Sharing data within an AWS account - Amazon Redshift

Sharing data within an AWS account

You can share data for read purposes across different Amazon Redshift clusters within an AWS account.

To share data for read purposes as a producer cluster administrator or database owner

  1. Create datashares in your cluster. For more information, see CREATE DATASHARE.

    CREATE DATASHARE salesshare;

    Cluster superuser and database owners can create datashares. Each datashare is associated with a database during creation. Only objects from that database can be shared in that datashare. Multiple datashares can be created on the same database with the same or different granularity of objects. There is no limit on the number of datashares a cluster can create.

    You can also use the Amazon Redshift console to create datashares. For more information, see Creating datashares.

  2. Delegate permissions to operate on the datashare.

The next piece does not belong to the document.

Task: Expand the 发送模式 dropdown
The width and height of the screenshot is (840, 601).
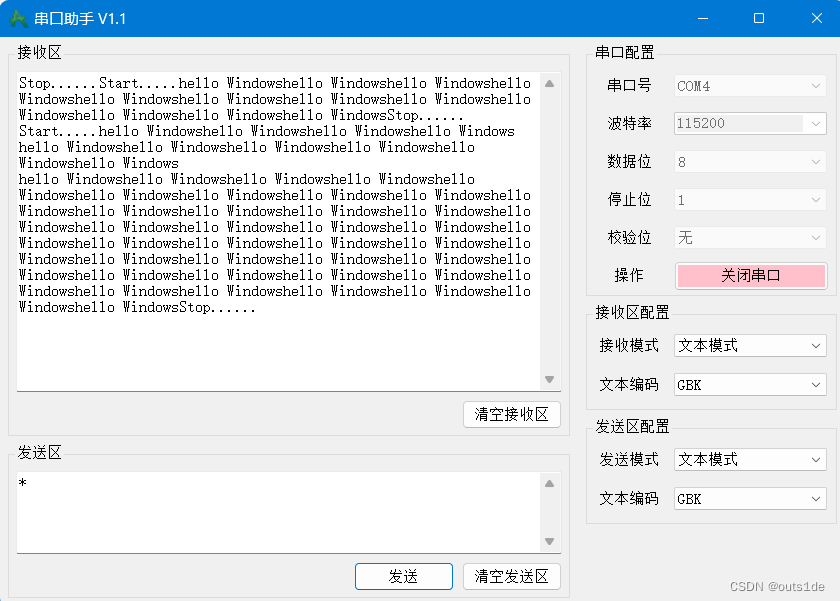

For more information, see GRANT or REVOKE.

    The following example grants permissions to dbuser on salesshare.

    GRANT ALTER, SHARE ON DATASHARE salesshare TO dbuser;

    Cluster superusers and the owners of the datashare can grant or revoke modification permissions on the datashare to additional users.

  3. Add objects to or remove objects from datashares. To add objects to a datashare, add the schema before adding objects. When you add a schema, Amazon Redshift doesn't add all the objects under it. Make sure to add these explicitly. For more information, see ALTER DATASHARE.

    ALTER DATASHARE salesshare ADD SCHEMA PUBLIC; ALTER DATASHARE salesshare ADD TABLE public.tickit_sales_redshift; ALTER DATASHARE salesshare ADD ALL TABLES IN SCHEMA PUBLIC;

    You can also add views to a datashare.

    CREATE VIEW public.sales_data_summary_view AS SELECT * FROM public.tickit_sales_redshift; ALTER DATASHARE salesshare ADD TABLE public.sales_data_summary_view;

    Use ALTER DATASHARE to share schemas, and tables, views, and functions in a given schema. Superusers, datashare owners, or users who have ALTER or ALL permission on the datashare can alter the datashare to add objects to or remove objects from it. Users should have the permissions to add or remove objects from the datashare. Users should also be the owners of the objects or have SELECT, USAGE, or ALL permissions on the objects.

    Use the INCLUDENEW clause to add any new tables, views, or SQL user-defined functions (UDFs) created in a specified schema to the datashare. Only superusers can change this property for each datashare-schema pair.

    ALTER DATASHARE salesshare ADD SCHEMA PUBLIC; ALTER DATASHARE salesshare SET INCLUDENEW = TRUE FOR SCHEMA PUBLIC;

    You can also use the Amazon Redshift console to add or remove objects from datashares. For more information, see Adding datashare objects to datashares, Removing datashare objects from datashares, and Editing datashares created in your account.

  4. Add consumers to or remove consumers from datashares. The following example adds the consumer cluster namespace to salesshare. The namespace is the namespace globally unique identifier (GUID) of the consumer cluster in the account. For more information, see GRANT or REVOKE.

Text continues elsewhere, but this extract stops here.